Transfer-matrix theory of surface spin-echo experiments with molecules

Abstract

${}^3$He beam spin-echo experiments have been used to study surface morphology, molecular and atomic surface diffusion, phonon dispersions, phason dispersions and phase transitions of ionic liquids. However, the interactions between ${}^3$He atoms and surfaces or their adsorbates are typically isotropic and weak. To overcome these limitations, one can use molecules instead of ${}^3$He in surface spin-echo experiments. The molecular degrees of freedom, such as rotation, may be exploited to provide additional insight into surfaces and the behaviour of their adsorbates. Indeed, a recent experiment has shown that $\textit{ortho}$-hydrogen can be used as a probe that is sensitive to the orientation of a Cu(115) surface [Godsi et al., Nat.
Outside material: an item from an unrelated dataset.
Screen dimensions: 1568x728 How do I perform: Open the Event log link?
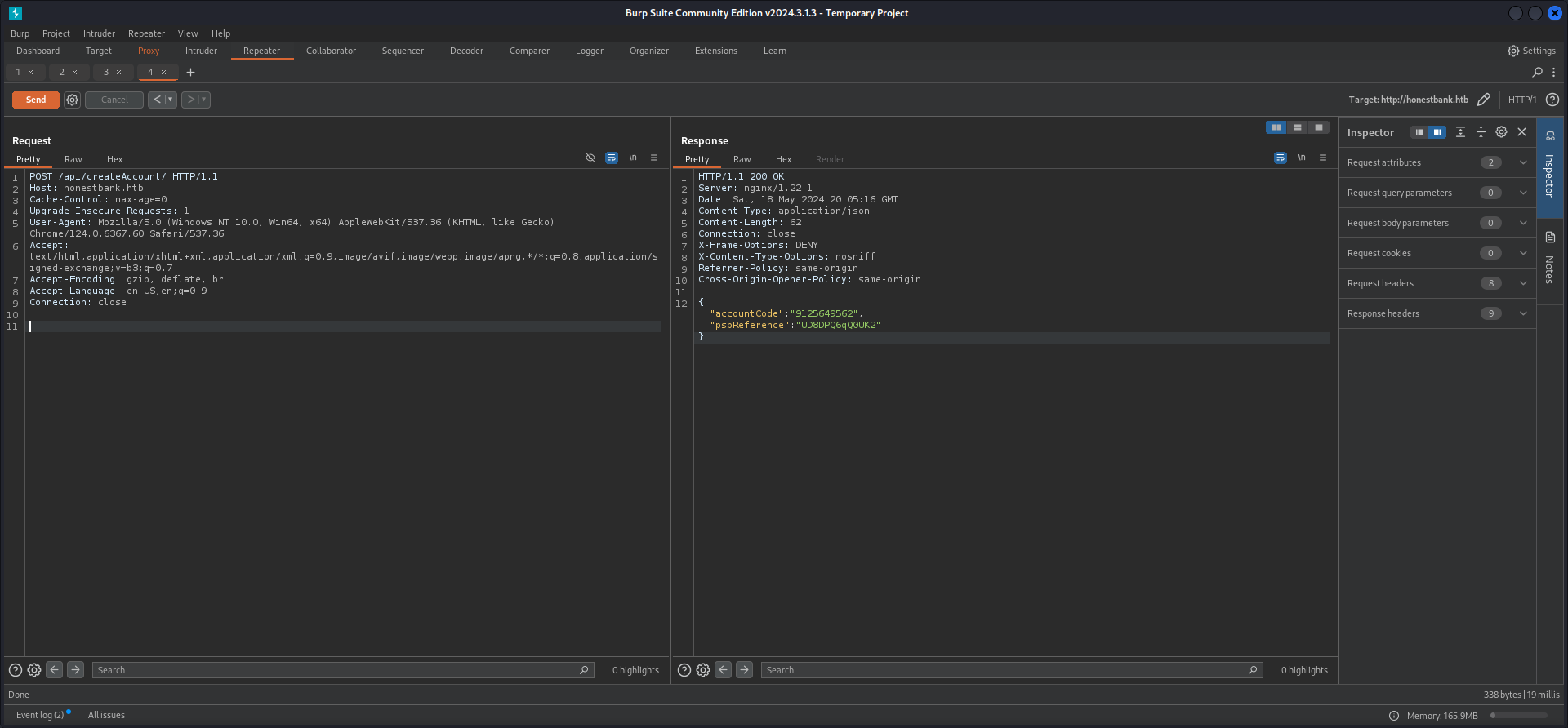39,715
Comm. $\textbf{8}$, 15357 (2017)]. However, the additional degrees of freedom offered by molecules also pose a theoretical challenge: a large manifold of molecular states and magnetic field-induced couplings between internal states. Here, we present a fully quantum mechanical approach to model molecular surface spin-echo experiments and connect the experimental signal to the elements of the time-independent molecule-surface scattering matrix. We present a one-dimensional transfer matrix method that includes the molecular hyperfine degrees of freedom and accounts for the spatial separation of the molecular wavepackets due to the magnetic control fields. We apply the method to the case of $\textit{ortho}$-hydrogen, show that the calculated experimental signal is sensitive to the scattering matrix elements, and perform a preliminary comparison to experiment. This work sets the stage for Bayesian optimization to determine the scattering matrix elements from experimental measurements and for a framework that describes molecular surface spin-echo experiments to study dynamic surfaces.